I would use the KNIME Workflow Executor for Apache Spark. Is there a example workflow or a description for this usage?
I’ve installed the KNIME Workflow Executor for Apache Spark (Preview). For our hadoop cluster I used the Create Spark Context (Livy) Node, Spark Version 2.3, and HDFS Connection Node, HDFS 3.1.1.
I’ve build a small workflow with Non-Spark-Nodes inside a wrapped Metanode.
Spark Data Ports (in and out).
Inside the Metanode a Spark to Table Node and a Table to Spark Node and some Non_Spark-Nodes.
we are working on documentation for that extension, my apologies for the unclarities. The extension is currently still a preview.
It is rather intentional that spark.knime.knosp.knimeDir is not configurable on a per-node basis but should be done with cluster-wide spark settings. The background is that KNIME Workflow Executor for Apache Spark requires a KNIME installation on every single one of your cluster nodes. The Spark conf setting spark.knime.knosp.knimeDir needs to be pointed to the KNIME folder on your cluster nodes (and it needs to be the same on all nodes).
If you are on Cloudera CDH, we provide a parcel and CSD for Cloudera Manager in order to fully automate the installation (for Hortonworks HDP, we currently do not provide any automation.)

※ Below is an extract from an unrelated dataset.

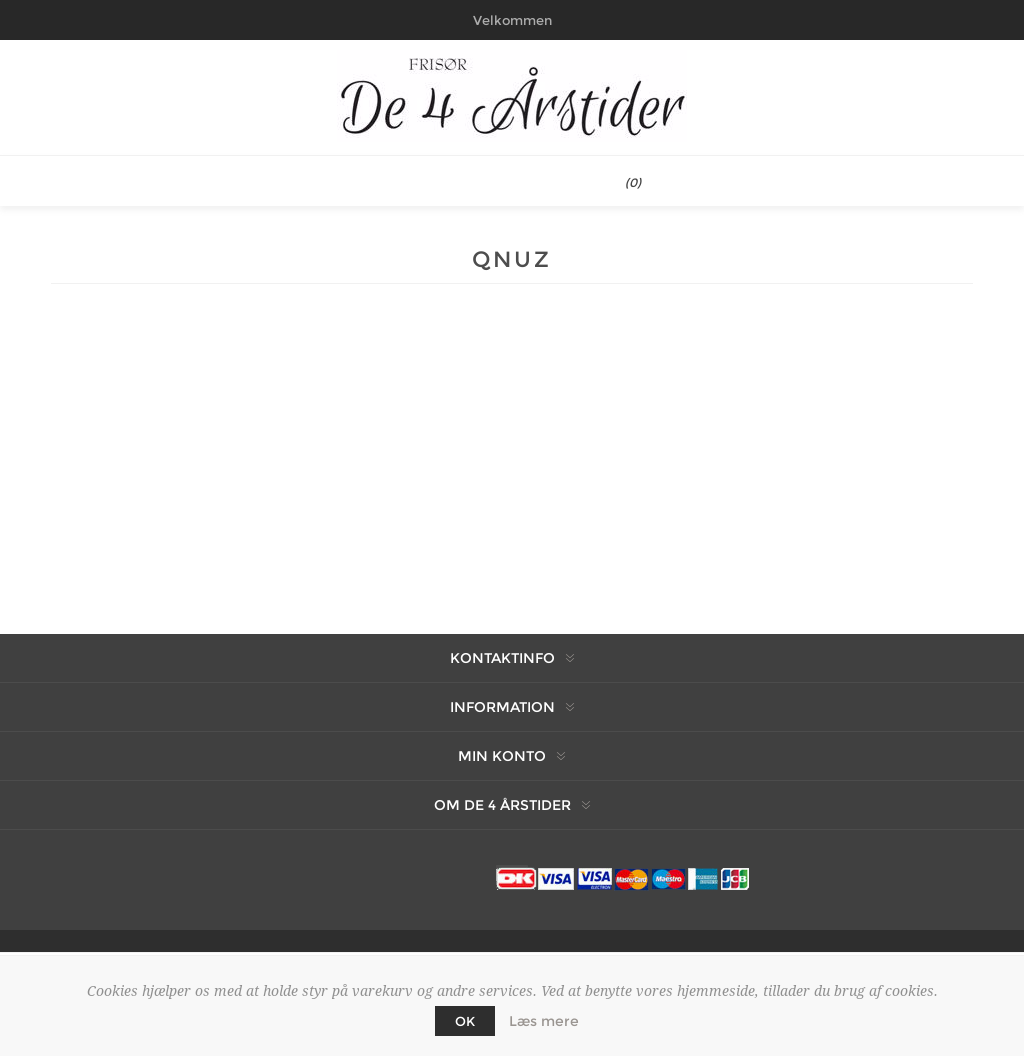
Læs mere (544, 1021)
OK (465, 1021)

If your cluster does not have internet access you also have to download the correct parcel file. The RHEL 7 (for example) parcel and corresponding sha file can be downloaded here:
By the way: If you just want to try out the extension, you can also use the local big data environment, it also works there. For rapid prototyping of workflows this might be the best approach anyway.